Provided information
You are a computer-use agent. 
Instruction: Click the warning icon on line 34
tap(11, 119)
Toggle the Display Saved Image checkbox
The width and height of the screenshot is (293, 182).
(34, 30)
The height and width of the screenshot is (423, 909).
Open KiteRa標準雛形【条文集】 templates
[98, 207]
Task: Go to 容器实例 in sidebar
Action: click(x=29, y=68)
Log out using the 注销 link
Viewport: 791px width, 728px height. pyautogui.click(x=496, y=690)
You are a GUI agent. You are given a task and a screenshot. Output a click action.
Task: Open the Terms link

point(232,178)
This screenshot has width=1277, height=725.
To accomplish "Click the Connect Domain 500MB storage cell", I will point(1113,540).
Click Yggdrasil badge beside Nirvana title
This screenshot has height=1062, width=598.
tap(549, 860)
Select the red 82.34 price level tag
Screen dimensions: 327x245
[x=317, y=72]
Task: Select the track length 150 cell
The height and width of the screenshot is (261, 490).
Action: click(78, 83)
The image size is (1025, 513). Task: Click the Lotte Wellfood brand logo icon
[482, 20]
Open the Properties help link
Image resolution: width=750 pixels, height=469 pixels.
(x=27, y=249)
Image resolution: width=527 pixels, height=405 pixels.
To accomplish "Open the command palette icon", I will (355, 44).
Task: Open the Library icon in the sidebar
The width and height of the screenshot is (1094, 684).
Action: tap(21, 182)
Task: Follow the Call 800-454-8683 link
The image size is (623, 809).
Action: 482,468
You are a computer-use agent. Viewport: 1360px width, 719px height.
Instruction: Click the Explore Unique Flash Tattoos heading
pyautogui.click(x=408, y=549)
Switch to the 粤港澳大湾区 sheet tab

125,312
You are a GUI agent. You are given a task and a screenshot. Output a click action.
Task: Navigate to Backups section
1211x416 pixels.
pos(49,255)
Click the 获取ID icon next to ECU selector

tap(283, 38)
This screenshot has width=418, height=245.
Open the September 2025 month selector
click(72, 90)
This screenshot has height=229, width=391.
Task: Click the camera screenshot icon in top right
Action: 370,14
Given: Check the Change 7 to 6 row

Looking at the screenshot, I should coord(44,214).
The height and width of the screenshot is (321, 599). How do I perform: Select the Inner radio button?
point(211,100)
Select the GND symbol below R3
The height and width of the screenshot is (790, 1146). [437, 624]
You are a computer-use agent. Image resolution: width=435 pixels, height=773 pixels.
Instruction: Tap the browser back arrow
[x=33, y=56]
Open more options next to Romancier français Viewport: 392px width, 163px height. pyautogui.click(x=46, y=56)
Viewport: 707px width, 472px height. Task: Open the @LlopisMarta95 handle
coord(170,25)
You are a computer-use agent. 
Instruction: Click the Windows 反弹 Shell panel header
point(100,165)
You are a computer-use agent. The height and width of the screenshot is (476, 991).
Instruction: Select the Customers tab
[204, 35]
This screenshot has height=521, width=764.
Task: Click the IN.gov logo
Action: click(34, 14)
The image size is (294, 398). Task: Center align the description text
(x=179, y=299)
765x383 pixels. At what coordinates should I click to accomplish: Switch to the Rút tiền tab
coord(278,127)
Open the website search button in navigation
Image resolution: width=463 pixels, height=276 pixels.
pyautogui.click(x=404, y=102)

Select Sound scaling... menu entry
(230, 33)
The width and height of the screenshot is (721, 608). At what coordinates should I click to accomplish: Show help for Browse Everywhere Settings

What you are asked to do
Could you return the complete listing, word for word?

Response to the task
You are a computer-use agent. 
Instruction: Click the warning icon on line 34
tap(11, 119)
Toggle the Display Saved Image checkbox
The width and height of the screenshot is (293, 182).
(34, 30)
The height and width of the screenshot is (423, 909).
Open KiteRa標準雛形【条文集】 templates
[98, 207]
Task: Go to 容器实例 in sidebar
Action: click(x=29, y=68)
Log out using the 注销 link
Viewport: 791px width, 728px height. pyautogui.click(x=496, y=690)
You are a GUI agent. You are given a task and a screenshot. Output a click action.
Task: Open the Terms link

point(232,178)
This screenshot has width=1277, height=725.
To accomplish "Click the Connect Domain 500MB storage cell", I will point(1113,540).
Click Yggdrasil badge beside Nirvana title
This screenshot has height=1062, width=598.
tap(549, 860)
Select the red 82.34 price level tag
Screen dimensions: 327x245
[x=317, y=72]
Task: Select the track length 150 cell
The height and width of the screenshot is (261, 490).
Action: click(78, 83)
The image size is (1025, 513). Task: Click the Lotte Wellfood brand logo icon
[482, 20]
Open the Properties help link
Image resolution: width=750 pixels, height=469 pixels.
(x=27, y=249)
Image resolution: width=527 pixels, height=405 pixels.
To accomplish "Open the command palette icon", I will (355, 44).
Task: Open the Library icon in the sidebar
The width and height of the screenshot is (1094, 684).
Action: tap(21, 182)
Task: Follow the Call 800-454-8683 link
The image size is (623, 809).
Action: 482,468
You are a computer-use agent. Viewport: 1360px width, 719px height.
Instruction: Click the Explore Unique Flash Tattoos heading
pyautogui.click(x=408, y=549)
Switch to the 粤港澳大湾区 sheet tab

125,312
You are a GUI agent. You are given a task and a screenshot. Output a click action.
Task: Navigate to Backups section
1211x416 pixels.
pos(49,255)
Click the 获取ID icon next to ECU selector

tap(283, 38)
This screenshot has width=418, height=245.
Open the September 2025 month selector
click(72, 90)
This screenshot has height=229, width=391.
Task: Click the camera screenshot icon in top right
Action: 370,14
Given: Check the Change 7 to 6 row

Looking at the screenshot, I should coord(44,214).
The height and width of the screenshot is (321, 599). How do I perform: Select the Inner radio button?
point(211,100)
Select the GND symbol below R3
The height and width of the screenshot is (790, 1146). [437, 624]
You are a computer-use agent. Image resolution: width=435 pixels, height=773 pixels.
Instruction: Tap the browser back arrow
[x=33, y=56]
Open more options next to Romancier français Viewport: 392px width, 163px height. pyautogui.click(x=46, y=56)
Viewport: 707px width, 472px height. Task: Open the @LlopisMarta95 handle
coord(170,25)
You are a computer-use agent. 
Instruction: Click the Windows 反弹 Shell panel header
point(100,165)
You are a computer-use agent. The height and width of the screenshot is (476, 991).
Instruction: Select the Customers tab
[204, 35]
This screenshot has height=521, width=764.
Task: Click the IN.gov logo
Action: click(34, 14)
The image size is (294, 398). Task: Center align the description text
(x=179, y=299)
765x383 pixels. At what coordinates should I click to accomplish: Switch to the Rút tiền tab
coord(278,127)
Open the website search button in navigation
Image resolution: width=463 pixels, height=276 pixels.
pyautogui.click(x=404, y=102)

Select Sound scaling... menu entry
(230, 33)
The width and height of the screenshot is (721, 608). At what coordinates should I click to accomplish: Show help for Browse Everywhere Settings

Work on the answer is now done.